__TASK DETAILS__
Repeat the listing exactly, line by line.

_ _ _ _

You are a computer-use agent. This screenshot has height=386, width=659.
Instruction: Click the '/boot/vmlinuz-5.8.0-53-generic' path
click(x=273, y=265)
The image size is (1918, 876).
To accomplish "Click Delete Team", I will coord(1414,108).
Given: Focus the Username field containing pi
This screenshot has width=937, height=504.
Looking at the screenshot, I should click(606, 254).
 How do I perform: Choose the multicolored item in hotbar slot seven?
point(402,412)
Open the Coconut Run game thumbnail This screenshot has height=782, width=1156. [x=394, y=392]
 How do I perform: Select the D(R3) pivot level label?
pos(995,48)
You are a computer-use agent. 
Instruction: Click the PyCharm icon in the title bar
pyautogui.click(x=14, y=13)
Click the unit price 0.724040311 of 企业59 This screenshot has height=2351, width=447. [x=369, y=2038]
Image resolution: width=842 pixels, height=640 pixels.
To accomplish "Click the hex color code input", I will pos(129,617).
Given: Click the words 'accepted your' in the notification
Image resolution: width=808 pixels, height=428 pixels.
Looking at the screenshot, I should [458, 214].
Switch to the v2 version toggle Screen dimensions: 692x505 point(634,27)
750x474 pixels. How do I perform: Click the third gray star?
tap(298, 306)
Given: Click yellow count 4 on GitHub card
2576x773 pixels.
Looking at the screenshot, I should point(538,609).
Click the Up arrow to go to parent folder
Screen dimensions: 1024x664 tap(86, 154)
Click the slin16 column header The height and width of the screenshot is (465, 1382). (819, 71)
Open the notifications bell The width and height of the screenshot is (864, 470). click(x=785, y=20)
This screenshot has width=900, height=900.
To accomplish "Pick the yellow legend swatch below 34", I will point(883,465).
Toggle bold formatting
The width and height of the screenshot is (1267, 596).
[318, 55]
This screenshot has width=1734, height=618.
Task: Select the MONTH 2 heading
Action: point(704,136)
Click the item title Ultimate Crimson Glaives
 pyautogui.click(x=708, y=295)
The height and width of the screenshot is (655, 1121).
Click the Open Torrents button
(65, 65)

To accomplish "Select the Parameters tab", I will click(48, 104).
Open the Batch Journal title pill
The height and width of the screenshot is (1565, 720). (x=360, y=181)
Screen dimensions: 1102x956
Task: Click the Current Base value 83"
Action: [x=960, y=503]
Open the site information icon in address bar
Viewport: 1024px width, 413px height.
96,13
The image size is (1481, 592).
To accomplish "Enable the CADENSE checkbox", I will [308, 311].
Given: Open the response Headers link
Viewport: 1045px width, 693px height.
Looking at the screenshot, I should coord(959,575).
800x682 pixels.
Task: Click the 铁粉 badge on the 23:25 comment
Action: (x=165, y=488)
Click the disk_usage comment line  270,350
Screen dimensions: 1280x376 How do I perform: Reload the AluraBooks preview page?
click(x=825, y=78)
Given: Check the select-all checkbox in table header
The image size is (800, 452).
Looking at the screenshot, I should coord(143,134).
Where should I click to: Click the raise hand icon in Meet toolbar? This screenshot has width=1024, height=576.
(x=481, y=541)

_ _ _ _

__SOLUTION TO THIS EXERCISE__
You are a computer-use agent. This screenshot has height=386, width=659.
Instruction: Click the '/boot/vmlinuz-5.8.0-53-generic' path
click(x=273, y=265)
The image size is (1918, 876).
To accomplish "Click Delete Team", I will coord(1414,108).
Given: Focus the Username field containing pi
This screenshot has width=937, height=504.
Looking at the screenshot, I should click(606, 254).
 How do I perform: Choose the multicolored item in hotbar slot seven?
point(402,412)
Open the Coconut Run game thumbnail This screenshot has height=782, width=1156. [x=394, y=392]
 How do I perform: Select the D(R3) pivot level label?
pos(995,48)
You are a computer-use agent. 
Instruction: Click the PyCharm icon in the title bar
pyautogui.click(x=14, y=13)
Click the unit price 0.724040311 of 企业59 This screenshot has height=2351, width=447. [x=369, y=2038]
Image resolution: width=842 pixels, height=640 pixels.
To accomplish "Click the hex color code input", I will pos(129,617).
Given: Click the words 'accepted your' in the notification
Image resolution: width=808 pixels, height=428 pixels.
Looking at the screenshot, I should [458, 214].
Switch to the v2 version toggle Screen dimensions: 692x505 point(634,27)
750x474 pixels. How do I perform: Click the third gray star?
tap(298, 306)
Given: Click yellow count 4 on GitHub card
2576x773 pixels.
Looking at the screenshot, I should point(538,609).
Click the Up arrow to go to parent folder
Screen dimensions: 1024x664 tap(86, 154)
Click the slin16 column header The height and width of the screenshot is (465, 1382). (819, 71)
Open the notifications bell The width and height of the screenshot is (864, 470). click(x=785, y=20)
This screenshot has width=900, height=900.
To accomplish "Pick the yellow legend swatch below 34", I will point(883,465).
Toggle bold formatting
The width and height of the screenshot is (1267, 596).
[318, 55]
This screenshot has width=1734, height=618.
Task: Select the MONTH 2 heading
Action: point(704,136)
Click the item title Ultimate Crimson Glaives
 pyautogui.click(x=708, y=295)
The height and width of the screenshot is (655, 1121).
Click the Open Torrents button
(65, 65)

To accomplish "Select the Parameters tab", I will click(48, 104).
Open the Batch Journal title pill
The height and width of the screenshot is (1565, 720). (x=360, y=181)
Screen dimensions: 1102x956
Task: Click the Current Base value 83"
Action: [x=960, y=503]
Open the site information icon in address bar
Viewport: 1024px width, 413px height.
96,13
The image size is (1481, 592).
To accomplish "Enable the CADENSE checkbox", I will [308, 311].
Given: Open the response Headers link
Viewport: 1045px width, 693px height.
Looking at the screenshot, I should coord(959,575).
800x682 pixels.
Task: Click the 铁粉 badge on the 23:25 comment
Action: (x=165, y=488)
Click the disk_usage comment line  270,350
Screen dimensions: 1280x376 How do I perform: Reload the AluraBooks preview page?
click(x=825, y=78)
Given: Check the select-all checkbox in table header
The image size is (800, 452).
Looking at the screenshot, I should coord(143,134).
Where should I click to: Click the raise hand icon in Meet toolbar? This screenshot has width=1024, height=576.
(x=481, y=541)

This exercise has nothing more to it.